Cryoablation of Chondroblastoma

Cryoablation of Chondroblastoma

Chondroblastoma is a benign bone tumor that contains chondroblastic cells. It typically occurs in the age group of 10-25 years and 75% occur in the epiphysis of the long bones (Fig. 1).

Chondroblastomas were treated in the past with curettage. Over the last 10 years, radiofrequency ablation (RFA) has become a popular method for treating chondroblastomas less than 3.0 cm in size (Fig. 2).

Cryoablation is expected to have similar results [1] and causes less post-procedure pain than RFA and is an alternative to RFA when it comes to benign bone tumors like chondroblastoma (Fig. 3), osteoid osteomas and osteoblastomas.

Cryoablation is a relatively new technique where freezing temperatures are used to kill tumor cells by creating iceballs within the tumors. Liquid nitrogen or argon is used depending on the system. With liquid nitrogen, the temperate at the centre of the ice-ball can reach up to minus 196 degrees Celsius with lethal temperatures of minus 20 to minus 40 degrees in the rest of the iceball (Fig. 4).

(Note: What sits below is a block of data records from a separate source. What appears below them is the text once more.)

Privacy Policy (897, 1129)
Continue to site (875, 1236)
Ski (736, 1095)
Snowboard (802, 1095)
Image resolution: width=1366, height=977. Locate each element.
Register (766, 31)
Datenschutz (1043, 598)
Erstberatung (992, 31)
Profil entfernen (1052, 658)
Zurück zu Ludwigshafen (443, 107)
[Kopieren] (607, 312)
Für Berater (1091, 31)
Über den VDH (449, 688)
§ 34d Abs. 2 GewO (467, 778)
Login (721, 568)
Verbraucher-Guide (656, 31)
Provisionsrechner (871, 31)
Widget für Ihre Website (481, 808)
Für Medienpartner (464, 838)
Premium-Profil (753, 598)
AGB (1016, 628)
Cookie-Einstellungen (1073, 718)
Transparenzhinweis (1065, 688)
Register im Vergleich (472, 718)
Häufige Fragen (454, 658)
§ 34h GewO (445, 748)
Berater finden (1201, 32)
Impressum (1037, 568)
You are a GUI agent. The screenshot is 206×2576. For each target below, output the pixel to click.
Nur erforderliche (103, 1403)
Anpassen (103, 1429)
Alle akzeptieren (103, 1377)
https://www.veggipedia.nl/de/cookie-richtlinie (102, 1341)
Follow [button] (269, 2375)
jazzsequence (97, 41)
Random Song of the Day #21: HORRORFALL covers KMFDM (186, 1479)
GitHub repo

  1. Bone tumors – chondroblastomas, osteoid osteomas, osteoblastomas
  2. Soft tissue tumors like fibromatosis (Fig. 1) for cure and palliation
  3. Lung tumors – primary and metastases
  4. Liver tumors – primary and metastases.
  5. Renal tumors


  1. Large tumor size
  2. Abnormal coagulation profile


  • Cryoablation is a new ablation technique that uses ice-balls to freeze and kill tumor cells
  • Chondroblastoma < 3.0 cm in size are often treated with RFA.
  • Cryoablation is a good alternative to RFA


Fig. 1: Humeral chondroblastoma. Typical X-ray, MRI and histopathology findings of a humeral chondroblastoma.

Fig. 2: RFA of chondroblastoma. 11-years old with a biopsy proven chondroblastoma underwent successful radiofrequency ablation (RFA).

Fig. 3 (A-E). Cryoablation of chondroblastoma. X-ray (A), sagittal T2 MRI (B) and PET (C) show typical features of a distal tibial chondroblastoma in a 20-years old. A 3-3-5 freeze-thaw-freeze cycle was used during the cryoablation (D) with a 13 G probe and intravenous sedation. The post-procedure PET (E) done 10 days later shows complete lack of FDG uptake. The patient was asymptomatic.

Fig. 4: In-vivo iceball during the procedure.